## Given exercise
Copy out the part of the records that opens with the line containing "Task: Click the ADD TO CART button" and runs through the end of the records, keeping every line unchanged.

## Items
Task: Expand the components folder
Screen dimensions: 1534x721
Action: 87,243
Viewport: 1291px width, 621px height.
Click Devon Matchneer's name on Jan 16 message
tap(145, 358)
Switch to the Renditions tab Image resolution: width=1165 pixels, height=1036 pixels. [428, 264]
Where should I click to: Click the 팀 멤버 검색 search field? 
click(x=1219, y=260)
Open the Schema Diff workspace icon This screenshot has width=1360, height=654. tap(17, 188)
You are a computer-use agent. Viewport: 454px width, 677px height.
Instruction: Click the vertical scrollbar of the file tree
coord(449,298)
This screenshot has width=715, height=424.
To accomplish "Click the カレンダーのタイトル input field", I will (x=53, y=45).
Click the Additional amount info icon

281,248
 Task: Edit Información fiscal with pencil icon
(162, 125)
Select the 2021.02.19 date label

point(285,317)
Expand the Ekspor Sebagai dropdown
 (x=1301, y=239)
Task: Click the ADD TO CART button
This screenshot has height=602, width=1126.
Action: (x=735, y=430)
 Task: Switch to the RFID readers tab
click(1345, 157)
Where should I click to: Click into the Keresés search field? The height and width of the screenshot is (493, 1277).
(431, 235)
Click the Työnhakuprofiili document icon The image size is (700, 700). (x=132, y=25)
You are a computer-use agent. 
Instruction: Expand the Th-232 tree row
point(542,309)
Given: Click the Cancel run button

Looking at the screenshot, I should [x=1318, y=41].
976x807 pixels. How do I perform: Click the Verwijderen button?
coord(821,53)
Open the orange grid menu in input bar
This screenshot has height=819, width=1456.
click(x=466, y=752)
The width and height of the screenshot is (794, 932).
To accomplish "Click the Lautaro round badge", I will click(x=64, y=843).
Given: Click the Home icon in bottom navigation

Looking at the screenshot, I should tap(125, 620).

## Output of the task
Task: Click the ADD TO CART button
This screenshot has height=602, width=1126.
Action: (x=735, y=430)
 Task: Switch to the RFID readers tab
click(1345, 157)
Where should I click to: Click into the Keresés search field? The height and width of the screenshot is (493, 1277).
(431, 235)
Click the Työnhakuprofiili document icon The image size is (700, 700). (x=132, y=25)
You are a computer-use agent. 
Instruction: Expand the Th-232 tree row
point(542,309)
Given: Click the Cancel run button

Looking at the screenshot, I should [x=1318, y=41].
976x807 pixels. How do I perform: Click the Verwijderen button?
coord(821,53)
Open the orange grid menu in input bar
This screenshot has height=819, width=1456.
click(x=466, y=752)
The width and height of the screenshot is (794, 932).
To accomplish "Click the Lautaro round badge", I will click(x=64, y=843).
Given: Click the Home icon in bottom navigation

Looking at the screenshot, I should tap(125, 620).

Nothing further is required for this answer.